John E. Albanese Jr. of Medina. Maxwell S. Frantz of East Aurora. Kenneth A. Pavan of Niagara Falls. Ronald W. Zydel of Buffalo.

From A through Z, you could read the names of the hundreds of Western New Yorkers who died during the Vietnam War on the back of the T-shirt. George R. Streicher III, a 66-year-old Navy and Army veteran, wore the shirt to the Kenmore-Town of Tonawanda Memorial Day Parade on Monday.

Streicher and many others came out to the 68th edition of the Ken-Ton parade to pay tribute to those who died in military service.

The parade, one of the largest in the state, was sponsored by the Milton J. Brounshidle Post 205, American Legion, and Harry E. Crosby Post 2472, Veterans of Foreign Wars.

Others attended events and ceremonies to honor fallen service members at Western New York locations including Forest Lawn in Buffalo, Clarence Hollow, and Oakwood Cemetery in Niagara Falls.

At the Ken-Ton parade on Delaware Avenue, spectators saluted firefighters, waved American flags and applauded a marching band playing the Beatles’ “I Want to Hold Your Hand.” And when a group of seven military personnel marched by, the crowd stepped up its cheers.

Evan Lipton, a professional saxophonist, stood up upon seeing the service members. “I just play music, and that’s what I do,” Lipton said. “These people are actually going to grab a gun to protect the world.”

Lipton, 37, released his first album, “Karmic Shift,” on Memorial Day in 2013. Either as a musician or as an spectator, he has been part of Memorial Day parades in various New York State communities for about 25 years.

“This and Fourth of July are my holidays, more than New Year’s Eve, more than my birthday,” he said.

After the parade, he planned to play the patriotic song “America the Beautiful” at Canalside, he said.

The United States has done some “terrible things,” Lipton said, but the country moves on and always puts its best foot forward.

“Or your best scooter forward, if that’s what you can,” Lipton said as a group of senior veterans rolled by in their power chairs.

Austin Sprague, an 11-year-old boy decked out in red, white and blue from head to toe, can’t even remember the first time he came to the Ken-Ton Memorial Day Parade – that’s how young he was.

Austin said he is proud “because people serve for our country to keep us safe.”

At one point, Kenna DePinto watched a group of girls wearing teal sequined blouses and black shorts dance to Bruno Mars’ “Uptown Funk.” She always reminds her children to stand up for all branches of the military marching by but not to say “Happy Memorial Day,” she said.

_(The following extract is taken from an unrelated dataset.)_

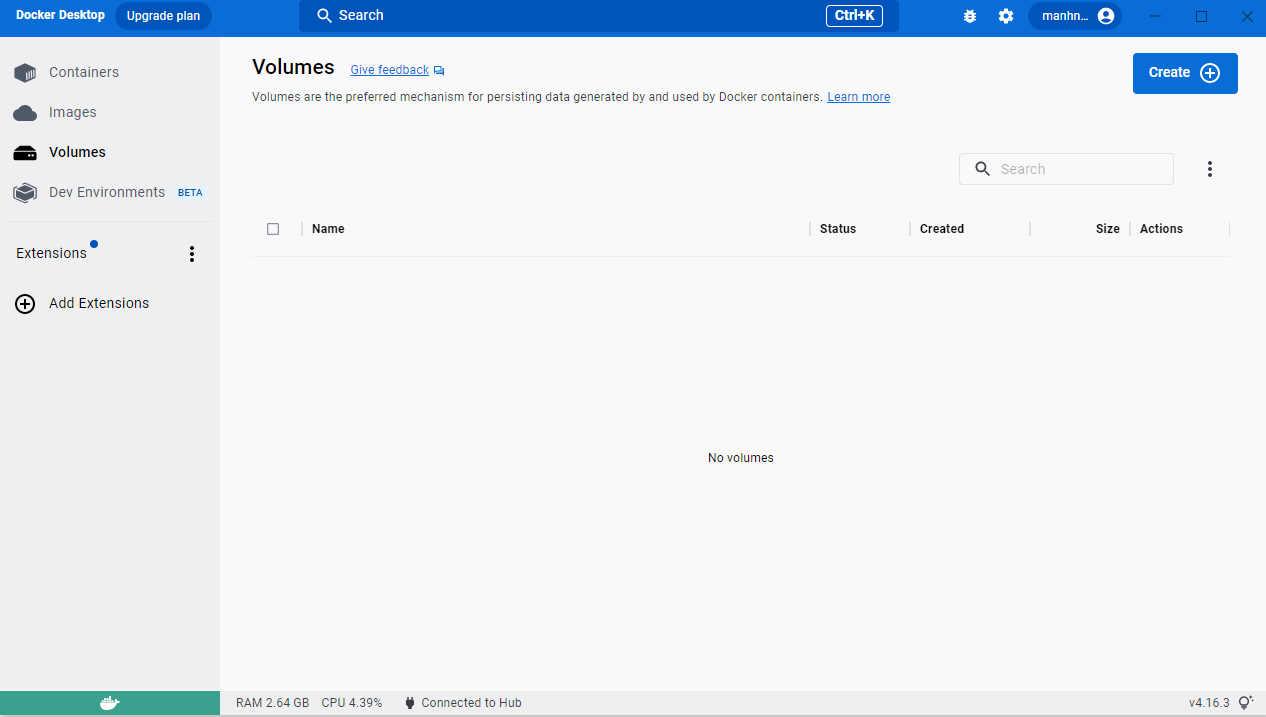
Task: Open the Extensions three-dot menu
Action: (192, 254)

The parade has been a longtime tradition for Evie Weinstein, who grew up in Kenmore. On Monday, she and her husband, Barry, brought their grandson Spencer to his first Memorial Day parade.

“It’s really fun to see people out and about and to, of course, honor our veterans,” she said. “It’s not just a day off from school.”

Weinstein has a personal connection to the military: She’s the daughter of Holocaust survivors.

“The veterans won the war and liberated the camps,” she said of those who fought in World War II.

History is difficult, but children have to know what happened, she said.

Barry Weinstein remembers selling balloons at the parade when he was a teenager about 45 years ago. As he walked down the street, the balloon’s strings tangled.

But he still sold all of them, he said. At about 12:30 p.m., rain forced a lot of spectators to pack up their folding chairs and blankets and seek cover. Within minutes, the sidewalks were clear.

The show, however, went on. Many groups, including Boy Scout Troop 104 from Tonawanda and the Buffalo City Guard Gordon Highlanders, marched to the end of the parade route.

“We play rain, shine or snow,” Jim Hudson of the City Guard said. “Nothing stops us.”

Streicher, the 66-year-old veteran with all the names on his shirt, stayed put despite the rain. He reminisced about his days serving.

When he enlisted in the Navy, where he served from 1968 to 1972, he made $49 every two weeks, he said. By the time he retired from the Army in 2000 after 16 years of service, he made $1,449 over the same time span.

“Favorite thing? Payday,” said Streicher, who rose to the rank of staff sergeant.

Still, he said his days in the military were “good for him.” As a “wild child in the ’60s,” he needed the discipline, he said.

“I had a purpose,” he said, “and I enjoyed it.”